While the Ultims unquestionably stole the show among multihulls, winner of the MOCRA multihull class was the much campaigned TS42 catamaran Guyader Gastronomie of Christian Guyader. Astern were three Dazcat racer-cruiser catamarans - Nigel Passmore's Apollo, Simon Baker's Hissy Fit and James Holder's Slinky Malinki.
Ultimately the overall winner of this year’s Rolex Fastnet Race were the Askews and their immaculately sailed Wizard. The Baltimore-based brothers are currently on a winning streak that started with last year’s Newport Bermuda race and continued this season with the RORC Caribbean 600 and the Transatlantic Race 2019. They sailed with a crack crew led by two time Volvo Ocean Race skipper Charlie Enright with the fastidious Will Oxley navigating and other leading round the world race luminaries including past winners Rob Greenhalgh and Richard Clarke.

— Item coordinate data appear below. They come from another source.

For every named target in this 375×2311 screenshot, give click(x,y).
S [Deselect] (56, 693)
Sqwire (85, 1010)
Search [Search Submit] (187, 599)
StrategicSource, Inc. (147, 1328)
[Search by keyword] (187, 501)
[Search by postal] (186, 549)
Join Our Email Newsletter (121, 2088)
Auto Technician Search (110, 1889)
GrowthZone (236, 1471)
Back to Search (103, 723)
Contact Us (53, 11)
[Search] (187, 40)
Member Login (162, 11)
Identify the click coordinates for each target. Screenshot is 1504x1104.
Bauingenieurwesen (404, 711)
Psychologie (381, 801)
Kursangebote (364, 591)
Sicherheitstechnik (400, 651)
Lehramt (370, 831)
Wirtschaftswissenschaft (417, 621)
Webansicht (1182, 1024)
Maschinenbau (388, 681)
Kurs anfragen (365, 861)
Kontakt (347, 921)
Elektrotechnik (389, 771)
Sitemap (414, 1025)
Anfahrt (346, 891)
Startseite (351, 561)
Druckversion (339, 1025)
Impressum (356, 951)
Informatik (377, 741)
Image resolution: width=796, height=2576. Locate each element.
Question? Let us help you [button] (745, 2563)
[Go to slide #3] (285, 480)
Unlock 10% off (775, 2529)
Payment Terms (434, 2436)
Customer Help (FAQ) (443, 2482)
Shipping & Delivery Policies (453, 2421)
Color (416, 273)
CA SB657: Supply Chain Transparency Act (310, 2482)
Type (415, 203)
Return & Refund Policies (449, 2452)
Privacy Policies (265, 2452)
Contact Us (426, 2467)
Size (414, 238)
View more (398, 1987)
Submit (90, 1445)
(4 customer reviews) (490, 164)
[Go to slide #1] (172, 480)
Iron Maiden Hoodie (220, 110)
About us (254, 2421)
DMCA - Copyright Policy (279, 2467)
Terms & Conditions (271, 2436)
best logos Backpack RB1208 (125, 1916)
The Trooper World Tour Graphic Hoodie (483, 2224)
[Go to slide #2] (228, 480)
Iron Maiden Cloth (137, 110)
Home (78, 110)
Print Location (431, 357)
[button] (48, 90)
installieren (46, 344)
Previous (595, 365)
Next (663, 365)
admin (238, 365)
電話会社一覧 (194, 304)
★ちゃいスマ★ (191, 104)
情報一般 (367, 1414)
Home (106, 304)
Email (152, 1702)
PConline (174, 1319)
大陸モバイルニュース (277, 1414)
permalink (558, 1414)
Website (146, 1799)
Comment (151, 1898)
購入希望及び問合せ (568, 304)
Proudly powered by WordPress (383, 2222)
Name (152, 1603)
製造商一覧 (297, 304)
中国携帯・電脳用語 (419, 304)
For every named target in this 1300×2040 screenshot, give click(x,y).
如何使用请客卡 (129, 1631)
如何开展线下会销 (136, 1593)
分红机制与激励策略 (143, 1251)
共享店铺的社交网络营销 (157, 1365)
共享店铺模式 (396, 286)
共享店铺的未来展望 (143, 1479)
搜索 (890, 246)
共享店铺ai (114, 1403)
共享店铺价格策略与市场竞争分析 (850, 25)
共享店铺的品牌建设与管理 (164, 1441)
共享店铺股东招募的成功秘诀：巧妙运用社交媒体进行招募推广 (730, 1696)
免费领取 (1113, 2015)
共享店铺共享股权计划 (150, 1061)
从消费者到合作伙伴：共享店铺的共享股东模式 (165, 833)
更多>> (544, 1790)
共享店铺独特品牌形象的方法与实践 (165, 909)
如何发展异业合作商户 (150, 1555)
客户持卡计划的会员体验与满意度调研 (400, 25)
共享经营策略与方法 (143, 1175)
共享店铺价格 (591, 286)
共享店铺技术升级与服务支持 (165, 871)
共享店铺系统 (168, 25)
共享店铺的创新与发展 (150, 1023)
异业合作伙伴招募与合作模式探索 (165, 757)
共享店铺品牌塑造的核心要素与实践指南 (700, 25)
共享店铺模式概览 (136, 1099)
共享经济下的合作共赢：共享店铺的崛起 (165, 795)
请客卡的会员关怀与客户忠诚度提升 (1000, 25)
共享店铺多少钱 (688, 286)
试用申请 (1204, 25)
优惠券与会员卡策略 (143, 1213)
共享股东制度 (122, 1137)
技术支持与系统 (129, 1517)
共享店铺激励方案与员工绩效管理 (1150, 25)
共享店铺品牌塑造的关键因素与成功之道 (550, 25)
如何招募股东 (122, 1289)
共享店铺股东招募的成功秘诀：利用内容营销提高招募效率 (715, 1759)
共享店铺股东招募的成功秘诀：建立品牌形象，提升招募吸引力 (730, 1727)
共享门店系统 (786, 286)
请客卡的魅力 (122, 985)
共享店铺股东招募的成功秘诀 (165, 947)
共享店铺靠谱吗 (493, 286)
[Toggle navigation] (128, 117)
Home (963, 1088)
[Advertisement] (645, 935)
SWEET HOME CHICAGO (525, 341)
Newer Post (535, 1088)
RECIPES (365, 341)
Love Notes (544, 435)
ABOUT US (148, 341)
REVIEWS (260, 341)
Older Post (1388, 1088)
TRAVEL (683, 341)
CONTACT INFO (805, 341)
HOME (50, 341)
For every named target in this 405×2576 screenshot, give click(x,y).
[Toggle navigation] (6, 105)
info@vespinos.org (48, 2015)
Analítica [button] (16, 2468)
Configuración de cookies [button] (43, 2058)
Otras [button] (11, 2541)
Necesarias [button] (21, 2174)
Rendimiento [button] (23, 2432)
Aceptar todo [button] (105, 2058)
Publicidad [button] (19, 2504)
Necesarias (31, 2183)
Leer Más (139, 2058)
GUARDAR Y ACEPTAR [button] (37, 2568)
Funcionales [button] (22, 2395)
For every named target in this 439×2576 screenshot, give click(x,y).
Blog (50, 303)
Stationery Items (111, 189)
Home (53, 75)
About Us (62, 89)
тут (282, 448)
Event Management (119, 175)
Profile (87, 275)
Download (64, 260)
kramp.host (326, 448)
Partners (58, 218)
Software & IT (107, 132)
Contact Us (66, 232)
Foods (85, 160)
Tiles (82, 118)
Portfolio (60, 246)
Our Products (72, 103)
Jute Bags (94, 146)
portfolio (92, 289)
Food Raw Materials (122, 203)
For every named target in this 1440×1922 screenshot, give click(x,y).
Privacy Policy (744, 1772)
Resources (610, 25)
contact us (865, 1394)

“To win the race is unbelievable,” said David Askew. “Obviously the Rolex Fastnet Race is one of the premier ocean racing events in the world and has a magnificent history going back way before I was born, and I’m an old guy!"
“I credit it really to everything – the organisation, the capabilities of Charlie Enright, the collective experience of all the crew as well as the two owners and selecting the right tool for the job - the VO70. It’s the sum of all the parts that contributed to the result. Plus a little bit of luck!”
Overall this year’s race was a big boat affair. Aside from Wizard, six of the top 10 overall under IRC were from IRC Z with Courrier Recommandé in fifth overall, squeezing in ahead of Léon and L'Ange De Milon.
Once again this year’s race was French-dominated. While Wizard brought to an end France’s three race winning streak, France won every class with the exception of IRC Z. But even there the Askew’s campaign had French roots – Wizard was previously Franck Cammas’ 2011-12 Volvo Ocean Race winner Groupama 4.